Pop starlet's case puts Egypt in spotlight

DUBAI — The murder of a Lebanese pop starlet in July has gripped Arabs across the region as two suspects are put on trial and journalists are banned from covering the proceedings.

The trial opened in Cairo in October, after a billionaire Egyptian politician was charged with premeditating Suzanne Tamim’s murder in her Dubai apartment.

Egyptians were shocked with their government’s decision to charge a member of its ranks, Hisham Talaat Moustafa — a property tycoon and parliament member for Egypt’s ruling party.

Moustafa chairs the Economic Committee of the Shura Council, Egypt’s upper legislative house, but has been stripped of his parliamentary immunity to stand trial. The trial has been eyed throughout the Middle East as a test of the rule of law, and again has put Egypt in the spotlight for its unabashed restrictions on journalists and press freedom.

The Egyptian government has twice imposed a media blackout on the Tamim case, the last of which bans reporters from publishing any trial-related material except procedural decisions and the verdict.

It marks the fourth state-imposed press ban in Egypt in less than three months. Five journalists were interrogated and taken to trial last week for publishing a witness testimony, which the journalists say is a procedural matter and was also published by state newspapers. Two of them are editors-in-chief. At a Saturday hearing, their trial was adjourned until January as journalists gathered outside the courthouse to protest. Arab press freedom organizations have condemned the Egyptian state’s efforts to stifle reporting on the Tamim case, while the trial’s residing judge has said the media was unduly influencing public opinion.

The media ban may be the only way left for the state to protect Moustafa, who was chairman of Egypt’s largest publicly traded company, the Talaat Moustafa Group (TMG).

Moustafa appeared twice on Egyptian state television in August calling for an end to the spread of “false information.” A month later, he was charged with paying a former police officer $2 million to kill Tamim.

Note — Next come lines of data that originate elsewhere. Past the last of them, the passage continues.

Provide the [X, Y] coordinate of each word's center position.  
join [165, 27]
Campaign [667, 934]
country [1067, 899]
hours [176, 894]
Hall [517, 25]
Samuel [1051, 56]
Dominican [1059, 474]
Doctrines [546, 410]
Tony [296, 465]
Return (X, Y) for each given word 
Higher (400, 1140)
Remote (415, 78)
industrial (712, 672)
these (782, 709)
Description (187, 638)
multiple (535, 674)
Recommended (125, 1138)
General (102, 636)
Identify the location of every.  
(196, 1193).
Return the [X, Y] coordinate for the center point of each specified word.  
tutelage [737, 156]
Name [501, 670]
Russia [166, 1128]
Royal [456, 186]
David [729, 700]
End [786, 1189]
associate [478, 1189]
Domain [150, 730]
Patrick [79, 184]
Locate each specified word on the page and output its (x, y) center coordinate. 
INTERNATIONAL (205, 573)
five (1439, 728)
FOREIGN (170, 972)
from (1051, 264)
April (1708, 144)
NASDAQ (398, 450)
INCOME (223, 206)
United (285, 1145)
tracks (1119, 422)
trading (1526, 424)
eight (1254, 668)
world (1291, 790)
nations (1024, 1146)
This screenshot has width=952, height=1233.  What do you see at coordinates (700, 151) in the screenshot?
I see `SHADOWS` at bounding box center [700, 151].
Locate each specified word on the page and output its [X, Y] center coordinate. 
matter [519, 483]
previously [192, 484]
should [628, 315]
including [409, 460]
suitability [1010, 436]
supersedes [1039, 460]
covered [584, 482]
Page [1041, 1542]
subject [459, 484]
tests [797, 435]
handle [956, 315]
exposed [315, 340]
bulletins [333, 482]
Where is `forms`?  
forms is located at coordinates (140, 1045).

Both men deny the charges, and Moustafa’s brother has taken over TMG’s lead post. Company shares dropped to an all-time low in September, according to local reports. Moustafa and Tamim are said to have been in a relationship that turned turbulent, driving the singer to seek refuge in Dubai.

“These lies will not be able to move the great pyramids I have constructed in the Egyptian economy,” Moustafa told an Egyptian newspaper in September.